--- DATA FOR THE TASK Enclosed Below ---

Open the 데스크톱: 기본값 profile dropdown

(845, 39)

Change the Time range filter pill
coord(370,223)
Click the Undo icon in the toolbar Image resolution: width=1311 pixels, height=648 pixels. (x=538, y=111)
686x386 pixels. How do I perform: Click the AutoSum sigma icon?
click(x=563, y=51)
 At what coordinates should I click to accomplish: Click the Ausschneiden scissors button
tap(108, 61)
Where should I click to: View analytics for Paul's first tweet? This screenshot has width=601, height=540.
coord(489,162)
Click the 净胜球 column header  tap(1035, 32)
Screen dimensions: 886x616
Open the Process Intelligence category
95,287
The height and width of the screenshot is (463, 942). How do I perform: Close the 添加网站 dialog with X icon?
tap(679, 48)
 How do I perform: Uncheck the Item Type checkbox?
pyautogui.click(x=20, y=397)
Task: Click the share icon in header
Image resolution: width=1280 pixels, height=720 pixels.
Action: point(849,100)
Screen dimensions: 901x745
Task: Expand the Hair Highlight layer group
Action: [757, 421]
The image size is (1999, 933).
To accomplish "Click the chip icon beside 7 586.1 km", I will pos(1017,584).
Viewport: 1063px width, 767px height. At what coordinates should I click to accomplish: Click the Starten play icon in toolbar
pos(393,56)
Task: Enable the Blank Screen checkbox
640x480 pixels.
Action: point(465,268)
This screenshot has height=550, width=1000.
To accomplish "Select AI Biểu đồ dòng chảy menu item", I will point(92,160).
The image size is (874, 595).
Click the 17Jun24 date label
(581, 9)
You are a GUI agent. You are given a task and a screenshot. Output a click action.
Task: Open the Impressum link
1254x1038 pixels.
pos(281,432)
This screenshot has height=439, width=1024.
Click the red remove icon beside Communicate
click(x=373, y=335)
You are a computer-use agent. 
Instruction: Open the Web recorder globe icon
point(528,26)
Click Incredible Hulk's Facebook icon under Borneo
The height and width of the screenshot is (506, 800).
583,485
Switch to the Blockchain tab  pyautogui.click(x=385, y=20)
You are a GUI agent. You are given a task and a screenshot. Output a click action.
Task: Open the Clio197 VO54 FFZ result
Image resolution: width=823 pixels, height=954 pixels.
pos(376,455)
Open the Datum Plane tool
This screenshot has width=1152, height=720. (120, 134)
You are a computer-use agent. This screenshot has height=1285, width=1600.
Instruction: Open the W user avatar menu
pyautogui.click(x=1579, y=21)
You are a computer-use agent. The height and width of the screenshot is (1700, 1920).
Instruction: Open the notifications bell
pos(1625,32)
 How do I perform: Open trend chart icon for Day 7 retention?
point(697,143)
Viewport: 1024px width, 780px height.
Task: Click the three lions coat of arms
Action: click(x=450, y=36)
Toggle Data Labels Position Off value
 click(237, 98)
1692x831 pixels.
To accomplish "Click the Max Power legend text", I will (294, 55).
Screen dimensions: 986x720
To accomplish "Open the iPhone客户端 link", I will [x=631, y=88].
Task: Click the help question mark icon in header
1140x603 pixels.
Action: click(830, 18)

--- End of Enclosed DATA FOR THE TASK ---

- _ACTIVITY_: Search the material above for lines containing the string "size", then pull them out.

- _TASK OUTPUT_:
The image size is (1999, 933).
The image size is (874, 595).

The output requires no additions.